E allora, se non qui dove, un festival animato dai maggiori esperti di
geopolitica,
diplomazia, economia internazionale, con particolare attenzione verso la Cina?È la domanda che dovrebbero porsi tutti a Prato: le istituzioni e i cittadini, il mondo produttivo e la scuola.Questi ultimi non possono prescindere dall’occuparsi della Cina: per gli
imprenditori – a qualunque comparto appartengano- è assieme un potenziale immenso mercato però a bassissima penetrazione, oppure un imbattibile concorrente. Per la
scuola la Cina rappresenta il presente e l’immediato futuro: non si potrà prescindere dal praticarne la lingua e conoscerne i capisaldi della storia e dell’ordinamento attuale. Non per mera convenienza e tantomeno sudditanza, ma anzitutto per colmare una lacuna culturale comune a un Occidente, i cui confini non circoscrivono più il motore del mondo.
Quanto ai cittadini, si dividono in due categorie: coloro che dall’immigrazione cinese e dalla domanda immobiliare da questa espresso si sono lasciati convincere (più che esserne costretti) a sostituire con la rendita attività produttive declinanti e bisognose di radicali innovazioni.
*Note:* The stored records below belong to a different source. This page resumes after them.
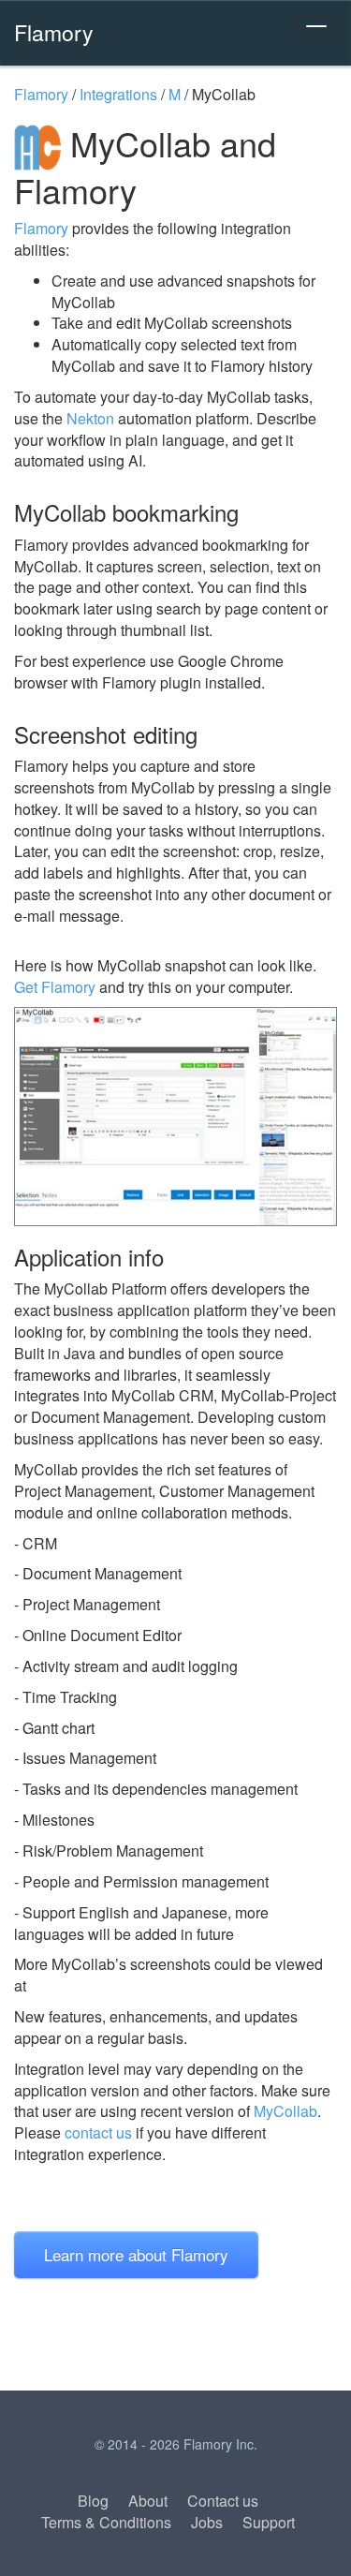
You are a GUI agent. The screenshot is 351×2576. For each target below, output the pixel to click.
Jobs (207, 2522)
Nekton (90, 418)
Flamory (54, 32)
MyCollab (285, 2111)
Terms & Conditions (106, 2522)
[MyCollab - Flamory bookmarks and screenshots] (175, 1116)
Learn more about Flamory (136, 2254)
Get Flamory (54, 987)
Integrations (118, 94)
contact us (98, 2132)
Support (268, 2522)
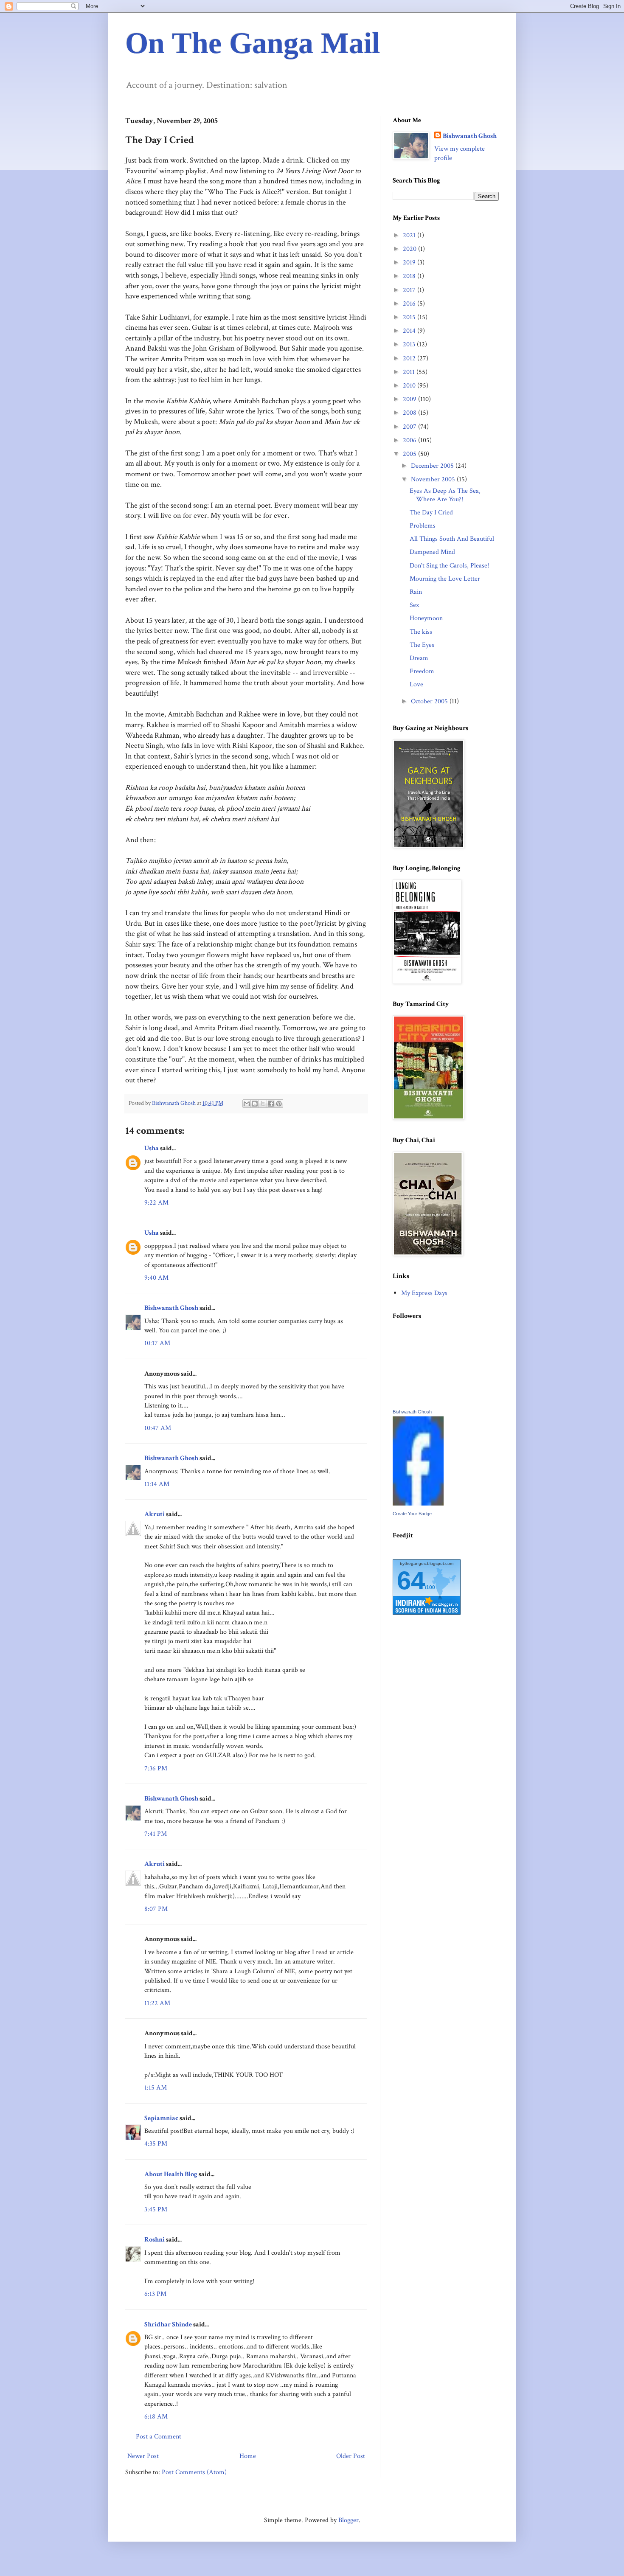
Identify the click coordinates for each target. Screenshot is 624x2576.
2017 (410, 290)
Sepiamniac (161, 2118)
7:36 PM (155, 1768)
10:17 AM (157, 1343)
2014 (410, 330)
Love (416, 684)
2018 (410, 276)
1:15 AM (155, 2087)
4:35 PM (155, 2143)
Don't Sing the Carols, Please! (449, 565)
E la quota di popolazione che dall'”invasione” cinese lamenta da trent’anni disagi, problemi di convivenza, peggioramento nella qualità della vita. E sollecitata dai fatti di cronaca denuncia con sdegno specie sui social sia le forme di illegalità spesso riscontrate che l’invio in patria delle ricchezze prodotte qui.
Con il festival Seta Cina, le istituzioni si trovano confezionato – da un privato, Matteo Burioni, mosso da contagiosa passione e finalità culturali – un evento a carattere internazionale con un innegabile e prezioso connotato: eleva profondamente il livello delle relazioni fra la città e il mondo cinese in generale. Relazioni che da qui emergono in genere per aspetti legati alle operazioni delle forze dell’ordine i della magistratura. Ci sono certo aspetti edificanti, nei rapporti con la popolazione cinese. Ma sul piano dell’immagine trasmessa all’esterno non valgono ad attenuare- non dico a sostituire- l’immagine che risalta da blitz e condanne.
Per questo un’iniziativa come il festival solleva l’asticella su un fenomeno che non si può fingere di ignorare e permette alla città di mostrare un legame virtuoso con la Cina, legato alla geopolitica (materia di fascino e importanza eterni, oggi pure di moda), all’economia, alla cultura. Con il fine lontano che veda Prato di fatto riconosciuto ponte delle relazioni ufficiali fra i due Paesi. Quest’anno i ragazzi di due scuole saranno presenti ai lavori del festival ed è la notizia più bella. Se non qui, dove?